= The Johns Hopkins Hospital v. Pepper =

1997 Medical malpractice case in Maryland

The Johns Hopkins Hospital v. Pepper, also known as 'Pepper v. Johns Hopkins Hospital', is a Maryland Court of Appeals case decided in 1997 that established precedent regarding minors' rights to pursue medical expense claims independently of their parents in medical malpractice cases.

== Background ==

The case addressed whether a minor could recover medical expenses incurred through age 18 when the parents' statute of limitations had expired and the parents were financially unable to cover medical costs resulting from alleged medical malpractice.
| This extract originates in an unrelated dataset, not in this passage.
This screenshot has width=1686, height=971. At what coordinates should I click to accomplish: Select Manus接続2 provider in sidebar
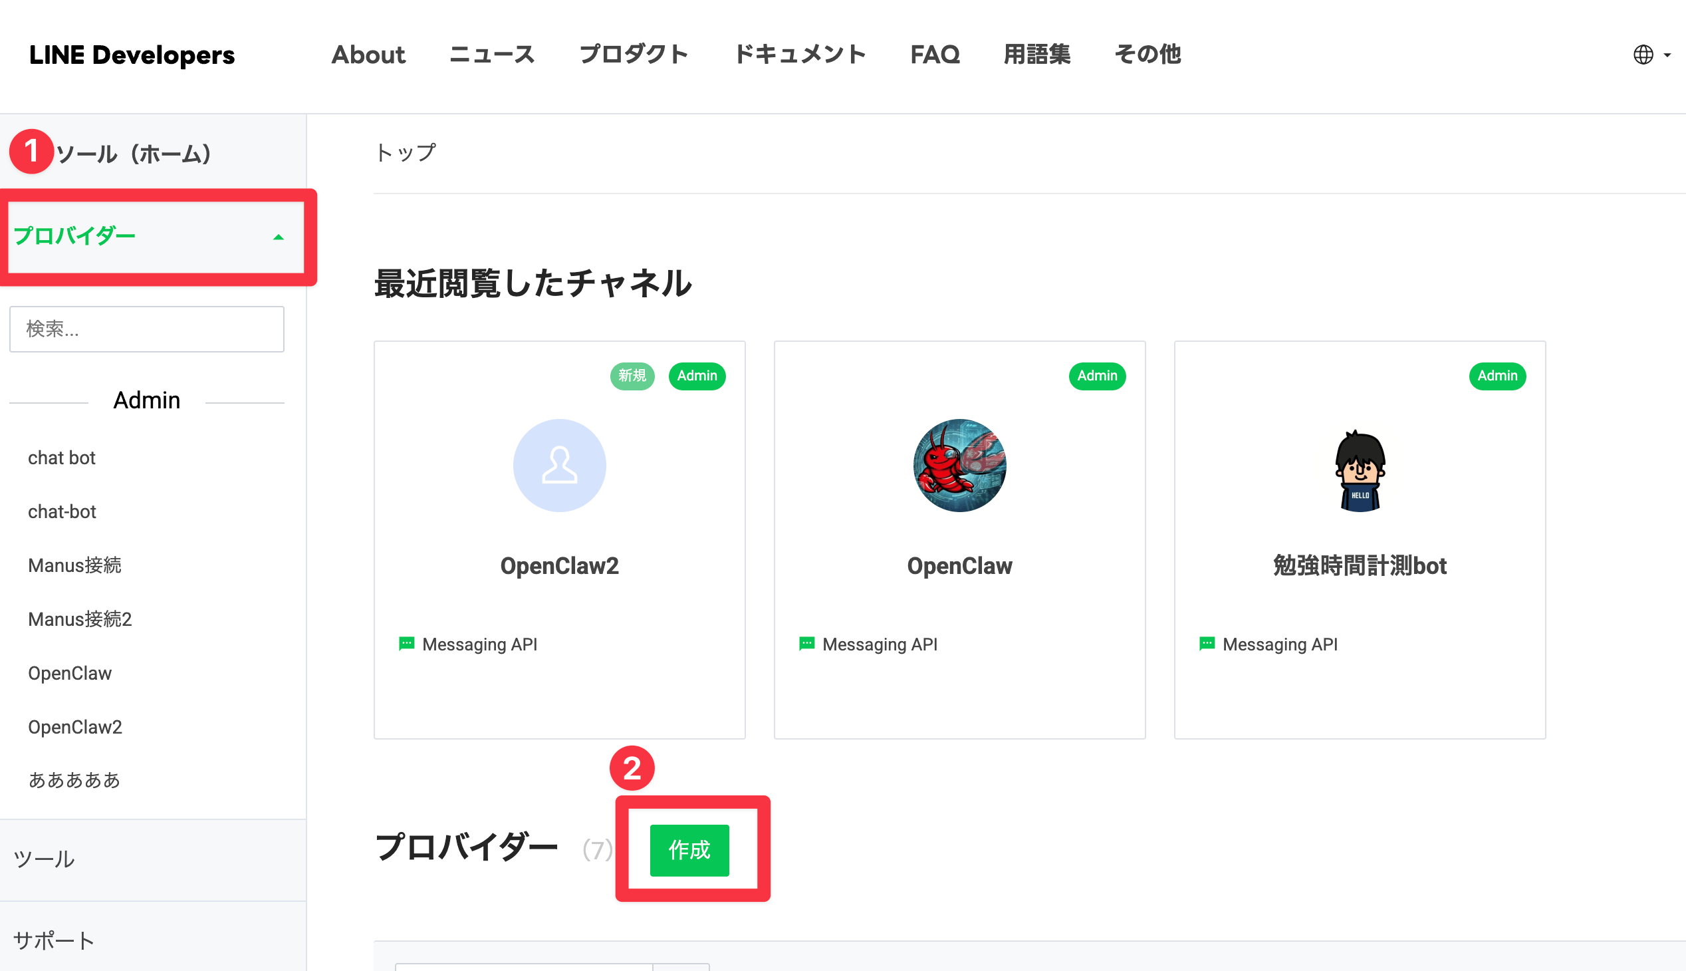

Under Maryland law, parents traditionally have standing to sue for medical expenses incurred by their minor children as part of their parental duty to provide medical care. However, this case presented the question of whether minors could pursue these claims independently under certain circumstances.

== Legal issues ==

The Maryland Court of Appeals considered:

- Whether minors have independent standing to sue for medical expenses separate from parental claims
- Under what circumstances a minor's claim for medical expenses should be treated separately from the parents' claims
- How statutes of limitations apply differently to minor plaintiffs versus their parents in medical malpractice actions
- What role parental financial inability plays in determining a minor's independent right to sue

== Holding ==

The Court held that minors could pursue claims for medical expenses incurred through age 18 independently of their parents' claims, particularly in circumstances where:

- The parents' statute of limitations had expired for bringing their own claims
- The parents lacked financial means to cover the medical expenses
- The minor plaintiff had a cognizable injury resulting from alleged medical malpractice

The decision recognized minors as having distinct legal interests separate from their parents in medical malpractice cases involving ongoing medical expenses.

== Significance ==

'The Johns Hopkins Hospital v. Pepper' is cited in Maryland legal practice for establishing important precedent regarding:

- Minors' independent standing to sue for medical expenses in malpractice cases
- Separation of minor claims from parental claims for statute of limitations purposes
- Application of different limitation periods to minor plaintiffs
- Factors courts consider when determining whether minors may pursue claims independently

The case clarified that minors are not automatically bound by their parents' procedural failures or limitations periods when the minor has distinct interests at stake. This has implications for medical malpractice litigation involving pediatric patients and long-term medical care needs.

Legal practitioners reference the decision when addressing standing issues and statute of limitations questions in cases involving minor plaintiffs in Maryland medical malpractice actions.

Plaintiffs were represented by attorney Howard Janet.